N’importe quoi. Vraiment n’importe quoi. Déjà que deux des trois sénateurs qui ont tant fait couler d’encre depuis un an étaient des journalistes, le troisième, lui, veut ni plus ni moins se venger en devenant journaliste à son tour.

Je suis en effet interpellée par le rôle du journalisme dans la saga sénatoriale de la dernière année. Récapitulons. Trois sénateurs font la manchette, accusés d’avoir largement outrepassé les dépenses qui leur sont permises en tant que membres de la Chambre haute. Deux d’entre eux, Mike Duffy et Pamela Wallin, sont d’anciens journalistes. Ils se défendent d’avoir mal agi.
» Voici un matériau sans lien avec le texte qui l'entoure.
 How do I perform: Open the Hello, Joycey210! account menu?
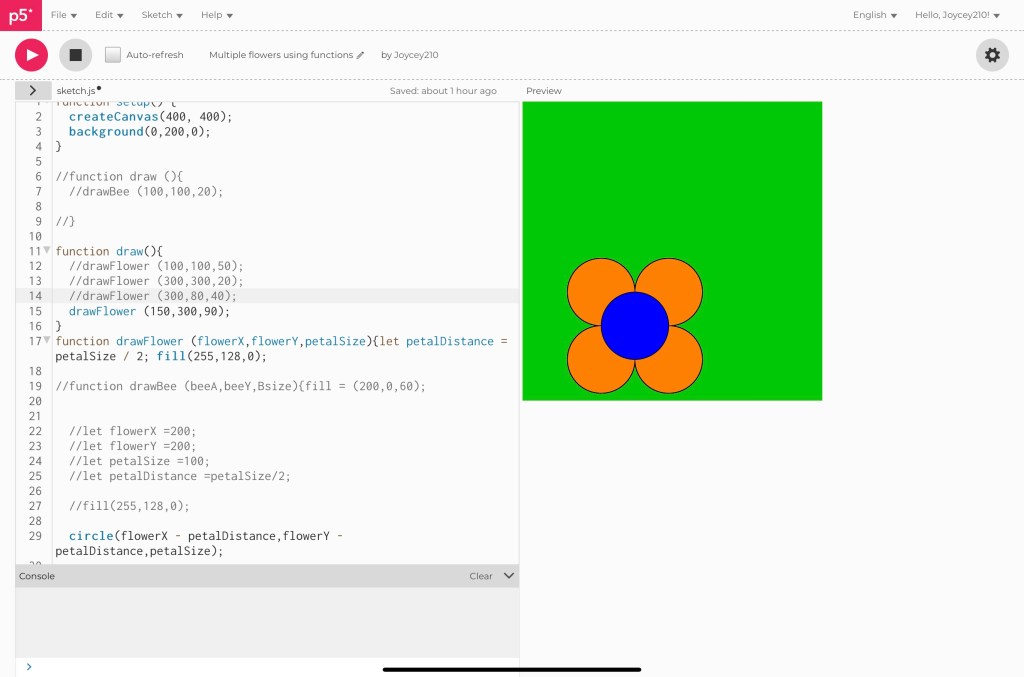pos(957,15)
Pendant que le scandale se déroule, beaucoup de questions sont soulevées, allant de l’intégrité de ces personnes… jusqu’à l’utilité du Sénat. Se peut-il que toute cette histoire ait été expressément montée en neige pour discréditer à la fois les journalistes et le Sénat? Il est difficile de n’y voir que l’effet du hasard vu la non-affection dans laquelle le gouvernement de Stephen Harper, ou le premier ministre Harper lui-même, tient les journalistes et le Sénat.

Il est difficile de comprendre que des journalistes, qui font carrière à passer des documents au peigne fin et à lire entre les lignes, aient simplement pu mal interpréter des directives ou carrément commettre des abus. Si c’est bien le cas, leur comportement porte un dur coup à l’ensemble de la profession journalistique, entièrement basée sur l’intégrité personnelle, de fortes capacités d’analyse et un bon jugement. Et si on a pu avoir ces qualités un jour, comment arrive-t-il qu’on ne les ait pas toujours?

D’autre part, le troisième sénateur, dont la réputation a aussi fait couler beaucoup d’encre, Patrick Brazeau, à la fois pour se défendre et pour exposer les machinations du gouvernement Harper, dit-il, veut se faire journaliste. Quoi, pense-t-il que devient journaliste qui veut quand veut? Est-ce ainsi que cela fonctionne?

Sa demande d’accréditation par la Tribune de la presse (à Ottawa) fut rejetée, mais pour des raisons presque… techniques. Concrètement, si un organe de presse accepte de publier ses articles, il pourra bien se dire journaliste!

Quoi comprendre? Que le journalisme est un métier risible?